[[ EXERCISE DATA, beginning ]]

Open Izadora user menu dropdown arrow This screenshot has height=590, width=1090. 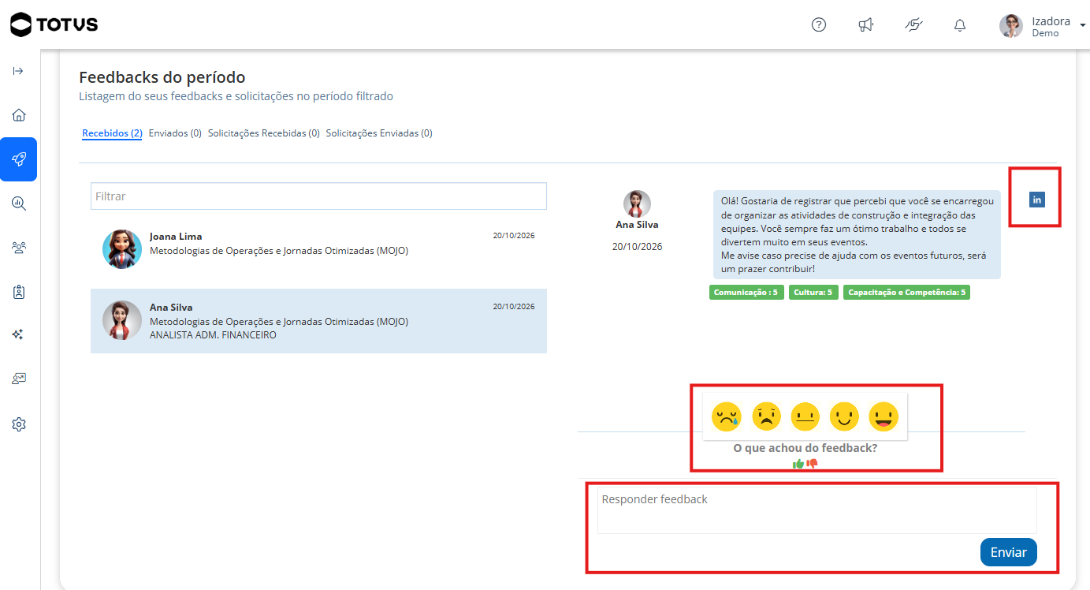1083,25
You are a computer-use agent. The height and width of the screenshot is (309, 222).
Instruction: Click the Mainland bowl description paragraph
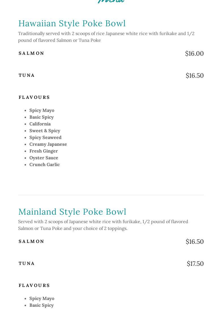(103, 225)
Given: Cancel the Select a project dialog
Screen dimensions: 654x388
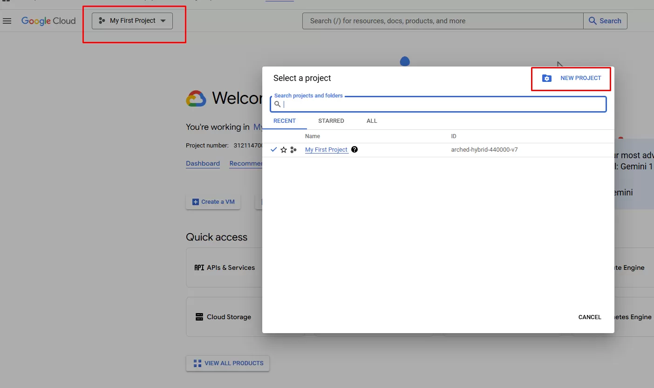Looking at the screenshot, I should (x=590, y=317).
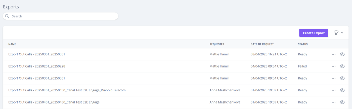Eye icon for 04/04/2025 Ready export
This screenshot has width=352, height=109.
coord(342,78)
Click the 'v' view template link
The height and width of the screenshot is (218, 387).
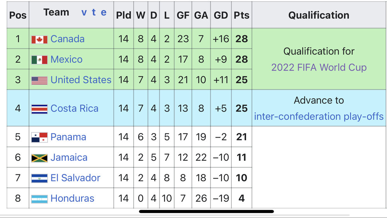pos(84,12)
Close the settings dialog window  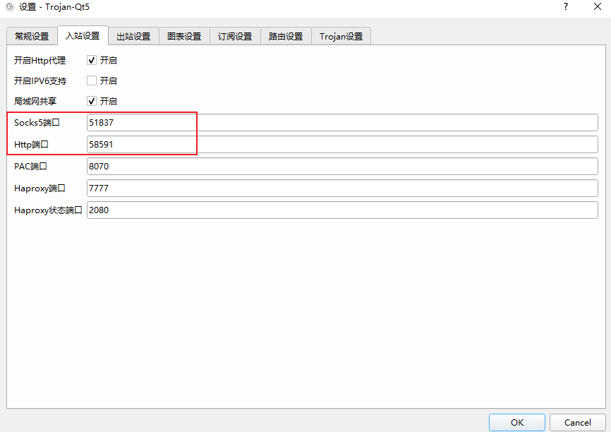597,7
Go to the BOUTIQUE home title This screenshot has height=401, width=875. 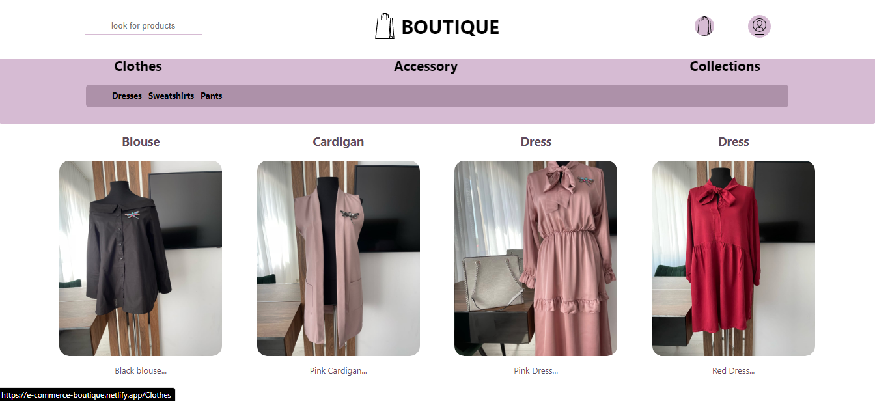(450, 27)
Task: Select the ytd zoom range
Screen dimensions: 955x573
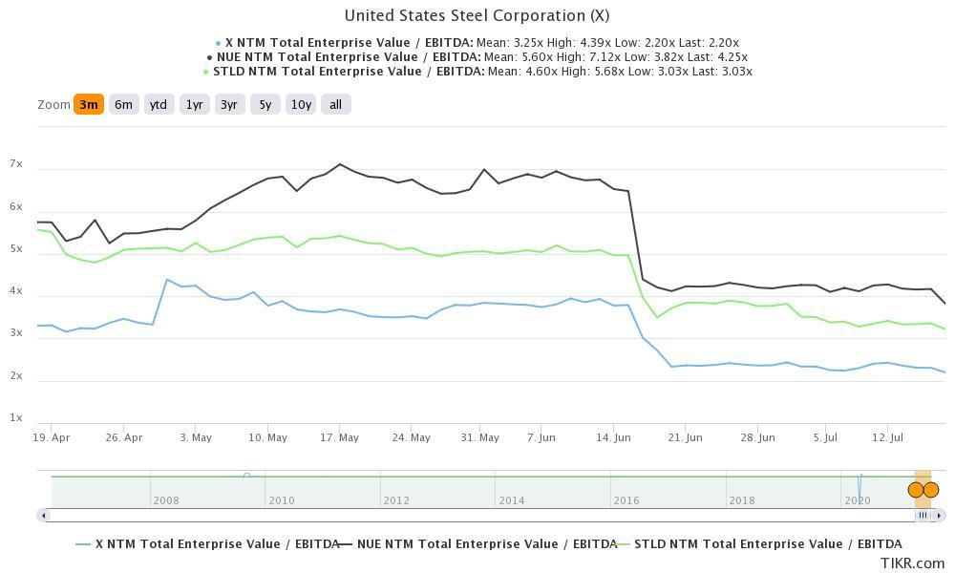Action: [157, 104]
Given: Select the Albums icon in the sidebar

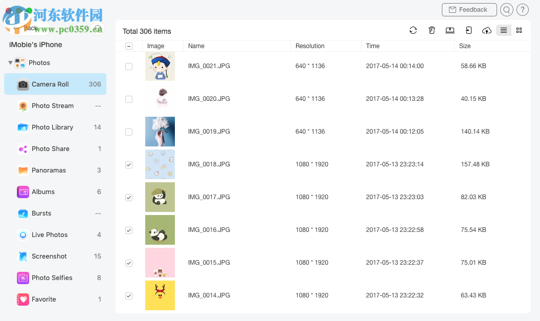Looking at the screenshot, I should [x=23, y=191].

[[ EXERCISE DATA, end ]]

The lines to retype begin with the one containing "Task: Select the ytd zoom range" and end with the last line of the records. Reproduce them exactly and omit the pictures.

Task: Select the ytd zoom range
Screen dimensions: 955x573
Action: [157, 104]
Given: Select the Albums icon in the sidebar

Looking at the screenshot, I should [x=23, y=191].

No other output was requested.